Logo
Optimal CAE

GPU Cluster Software Engineer

Optimal CAE, Warren, Michigan, United States, 48091

Save Job

We are seeking a highly skilled GPU Cluster Software Engineer with strong expertise in VMware and CPU/GPU cluster technologies. This engineer will play a critical role in designing, implementing, and managing high-performance compute clusters that support advanced workloads including AI, ML, and HPC applications.

Key Responsibilities

Design, deploy, and manage enterprise-scale CPU/GPU clusters for high-performance workloads. Configure, maintain, and optimize VMware virtualization platforms (vSphere, ESXi, vCenter, vSAN). Integrate GPU virtualization technologies (e.g., NVIDIA GRID, vGPU) into VMware environments. Perform performance tuning, capacity planning, and resource optimization for compute clusters. Implement automation and orchestration tools to streamline cluster operations and provisioning. Monitor, troubleshoot, and optimize cluster performance to ensure system reliability.

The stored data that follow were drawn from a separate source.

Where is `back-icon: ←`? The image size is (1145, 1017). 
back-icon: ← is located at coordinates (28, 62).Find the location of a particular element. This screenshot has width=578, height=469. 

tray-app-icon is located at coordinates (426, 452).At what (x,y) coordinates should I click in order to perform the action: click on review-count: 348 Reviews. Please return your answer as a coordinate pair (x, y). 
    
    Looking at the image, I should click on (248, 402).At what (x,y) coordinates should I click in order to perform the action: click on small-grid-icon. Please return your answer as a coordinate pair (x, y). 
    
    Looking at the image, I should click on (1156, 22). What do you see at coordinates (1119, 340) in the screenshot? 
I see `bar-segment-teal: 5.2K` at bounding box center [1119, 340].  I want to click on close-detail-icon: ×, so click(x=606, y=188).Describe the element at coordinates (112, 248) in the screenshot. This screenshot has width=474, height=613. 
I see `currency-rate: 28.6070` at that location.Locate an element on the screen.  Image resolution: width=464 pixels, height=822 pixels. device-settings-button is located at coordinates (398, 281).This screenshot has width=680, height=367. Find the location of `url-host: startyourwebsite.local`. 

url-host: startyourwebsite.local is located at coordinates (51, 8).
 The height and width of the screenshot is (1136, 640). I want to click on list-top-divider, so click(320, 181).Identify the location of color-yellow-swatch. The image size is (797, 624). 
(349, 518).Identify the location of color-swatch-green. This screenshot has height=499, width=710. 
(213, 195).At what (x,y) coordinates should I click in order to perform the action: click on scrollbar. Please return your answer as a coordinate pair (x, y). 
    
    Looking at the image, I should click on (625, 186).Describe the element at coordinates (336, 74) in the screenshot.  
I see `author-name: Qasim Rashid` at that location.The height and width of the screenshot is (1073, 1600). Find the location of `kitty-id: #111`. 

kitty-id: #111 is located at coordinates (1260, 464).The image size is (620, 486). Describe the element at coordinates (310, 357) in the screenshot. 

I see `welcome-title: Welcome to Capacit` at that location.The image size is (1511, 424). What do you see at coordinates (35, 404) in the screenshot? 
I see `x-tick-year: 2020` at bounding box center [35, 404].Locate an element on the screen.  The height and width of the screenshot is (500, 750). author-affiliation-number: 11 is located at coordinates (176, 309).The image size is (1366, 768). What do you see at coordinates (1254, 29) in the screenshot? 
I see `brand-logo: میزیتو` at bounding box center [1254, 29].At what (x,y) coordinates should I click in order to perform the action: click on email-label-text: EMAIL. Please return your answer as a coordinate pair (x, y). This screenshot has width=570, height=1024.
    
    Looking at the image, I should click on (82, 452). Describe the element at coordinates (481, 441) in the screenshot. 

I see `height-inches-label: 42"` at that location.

Collaborate with research and engineering teams to support compute-intensive applications (AI/ML/HPC). Ensure system scalability, security, and efficiency across multi-user environments. Required Skills & Qualifications

Hands-on expertise with VMware virtualization technologies (vSphere, ESXi, vCenter, vSAN). Proven experience in building and managing CPU/GPU clusters in enterprise or research environments. Strong knowledge of GPU virtualization (NVIDIA GRID, vGPU) and integration with VMware. Proficiency in cluster monitoring, troubleshooting, and optimization. Solid understanding of networking and storage concepts in clustered environments. Experience supporting compute-intensive workloads such as AI, ML, or HPC. Familiarity with automation/orchestration tools (e.g., Ansible, Terraform, Kubernetes, or similar). Excellent problem-solving skills and ability to work in a fast-paced, collaborative environment. Education

Master's or Ph.D. in Computer Science, Computer Engineering, or related field.